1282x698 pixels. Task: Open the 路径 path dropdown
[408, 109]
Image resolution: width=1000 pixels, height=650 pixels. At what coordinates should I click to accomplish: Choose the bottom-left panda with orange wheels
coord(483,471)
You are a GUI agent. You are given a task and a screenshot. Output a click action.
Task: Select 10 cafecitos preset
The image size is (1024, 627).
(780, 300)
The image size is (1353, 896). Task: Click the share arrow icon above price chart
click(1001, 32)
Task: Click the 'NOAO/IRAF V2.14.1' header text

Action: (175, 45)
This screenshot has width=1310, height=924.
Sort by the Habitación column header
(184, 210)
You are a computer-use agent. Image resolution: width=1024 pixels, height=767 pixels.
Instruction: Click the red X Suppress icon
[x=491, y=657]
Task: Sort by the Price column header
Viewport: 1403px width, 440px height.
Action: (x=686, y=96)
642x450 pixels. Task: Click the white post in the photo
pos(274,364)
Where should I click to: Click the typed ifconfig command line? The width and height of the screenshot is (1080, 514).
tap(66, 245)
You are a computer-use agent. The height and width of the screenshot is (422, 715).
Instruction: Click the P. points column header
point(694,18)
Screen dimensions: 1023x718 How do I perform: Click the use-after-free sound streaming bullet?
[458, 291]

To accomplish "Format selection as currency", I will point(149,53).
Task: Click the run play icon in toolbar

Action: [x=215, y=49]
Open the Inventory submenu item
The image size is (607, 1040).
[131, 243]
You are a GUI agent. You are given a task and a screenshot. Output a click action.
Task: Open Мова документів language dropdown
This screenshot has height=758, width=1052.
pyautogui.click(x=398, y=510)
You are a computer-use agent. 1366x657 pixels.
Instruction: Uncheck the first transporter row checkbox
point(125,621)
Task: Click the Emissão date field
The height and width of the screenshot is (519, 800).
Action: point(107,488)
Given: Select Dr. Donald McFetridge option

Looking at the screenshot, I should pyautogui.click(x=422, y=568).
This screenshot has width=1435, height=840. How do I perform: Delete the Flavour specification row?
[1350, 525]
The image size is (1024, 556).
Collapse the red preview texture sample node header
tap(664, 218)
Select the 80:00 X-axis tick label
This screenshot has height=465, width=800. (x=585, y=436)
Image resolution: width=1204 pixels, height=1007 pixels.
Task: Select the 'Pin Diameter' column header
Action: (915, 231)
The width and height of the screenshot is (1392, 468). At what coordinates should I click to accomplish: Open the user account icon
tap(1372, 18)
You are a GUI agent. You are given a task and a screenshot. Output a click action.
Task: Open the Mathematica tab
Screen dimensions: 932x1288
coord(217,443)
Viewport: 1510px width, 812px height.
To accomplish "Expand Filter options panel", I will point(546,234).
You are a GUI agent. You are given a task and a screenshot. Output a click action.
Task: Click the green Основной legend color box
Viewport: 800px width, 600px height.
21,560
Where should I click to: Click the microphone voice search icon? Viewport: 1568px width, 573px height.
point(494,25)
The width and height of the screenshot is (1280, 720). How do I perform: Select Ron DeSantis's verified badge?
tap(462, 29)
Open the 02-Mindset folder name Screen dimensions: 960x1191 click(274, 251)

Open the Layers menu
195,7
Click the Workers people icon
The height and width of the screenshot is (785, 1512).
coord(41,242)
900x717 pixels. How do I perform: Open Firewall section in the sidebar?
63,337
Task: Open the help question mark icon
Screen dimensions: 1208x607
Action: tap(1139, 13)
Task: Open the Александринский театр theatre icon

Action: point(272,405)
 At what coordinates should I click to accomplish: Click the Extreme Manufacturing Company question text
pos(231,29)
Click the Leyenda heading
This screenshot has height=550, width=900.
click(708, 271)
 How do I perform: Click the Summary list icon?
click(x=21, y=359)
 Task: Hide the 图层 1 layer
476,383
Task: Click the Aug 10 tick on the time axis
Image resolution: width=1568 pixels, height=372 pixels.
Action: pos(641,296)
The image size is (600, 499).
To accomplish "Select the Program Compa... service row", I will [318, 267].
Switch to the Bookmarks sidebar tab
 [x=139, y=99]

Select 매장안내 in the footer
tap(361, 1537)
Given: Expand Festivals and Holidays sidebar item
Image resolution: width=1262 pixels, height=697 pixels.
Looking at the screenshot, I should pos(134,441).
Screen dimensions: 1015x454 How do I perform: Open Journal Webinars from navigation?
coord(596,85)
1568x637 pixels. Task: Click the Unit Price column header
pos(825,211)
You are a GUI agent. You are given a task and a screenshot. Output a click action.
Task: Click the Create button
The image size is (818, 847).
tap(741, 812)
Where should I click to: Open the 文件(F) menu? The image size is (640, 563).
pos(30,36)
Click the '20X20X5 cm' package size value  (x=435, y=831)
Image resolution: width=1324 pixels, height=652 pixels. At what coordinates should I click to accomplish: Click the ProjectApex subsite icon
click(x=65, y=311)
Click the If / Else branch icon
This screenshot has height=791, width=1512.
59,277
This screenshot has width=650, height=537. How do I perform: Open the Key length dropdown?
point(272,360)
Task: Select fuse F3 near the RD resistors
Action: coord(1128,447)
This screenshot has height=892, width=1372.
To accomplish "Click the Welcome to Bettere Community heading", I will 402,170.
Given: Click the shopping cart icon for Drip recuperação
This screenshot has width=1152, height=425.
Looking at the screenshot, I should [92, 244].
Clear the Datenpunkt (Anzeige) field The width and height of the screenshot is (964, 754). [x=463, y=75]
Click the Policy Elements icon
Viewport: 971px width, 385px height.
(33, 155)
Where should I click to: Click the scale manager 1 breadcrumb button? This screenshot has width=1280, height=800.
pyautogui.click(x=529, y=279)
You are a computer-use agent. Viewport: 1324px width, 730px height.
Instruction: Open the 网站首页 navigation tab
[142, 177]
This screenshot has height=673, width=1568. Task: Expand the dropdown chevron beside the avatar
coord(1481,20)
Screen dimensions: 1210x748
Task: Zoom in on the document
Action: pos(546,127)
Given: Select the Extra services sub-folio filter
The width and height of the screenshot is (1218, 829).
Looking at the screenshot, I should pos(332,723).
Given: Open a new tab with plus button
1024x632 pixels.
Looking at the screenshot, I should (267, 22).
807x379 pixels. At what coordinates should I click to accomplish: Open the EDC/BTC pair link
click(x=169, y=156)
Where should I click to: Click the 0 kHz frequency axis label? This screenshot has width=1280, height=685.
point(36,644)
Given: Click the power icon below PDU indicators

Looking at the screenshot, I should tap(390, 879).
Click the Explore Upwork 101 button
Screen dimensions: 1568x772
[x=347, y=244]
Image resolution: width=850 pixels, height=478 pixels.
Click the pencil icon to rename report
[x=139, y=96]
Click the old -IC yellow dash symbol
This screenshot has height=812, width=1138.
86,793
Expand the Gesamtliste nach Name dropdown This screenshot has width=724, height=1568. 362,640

+ + + + +

▶ [WHAT THIS TASK INVOLVES]:
Select and copy every line of the listing with the word "computer".

▶ [SOLUTION TO THE PROBLEM]:
You are a computer-use agent. Image resolution: width=1024 pixels, height=767 pixels.
You are a computer-use agent. The height and width of the screenshot is (422, 715).
You are a computer-use agent. 1366x657 pixels.
You are a computer-use agent. Viewport: 1324px width, 730px height.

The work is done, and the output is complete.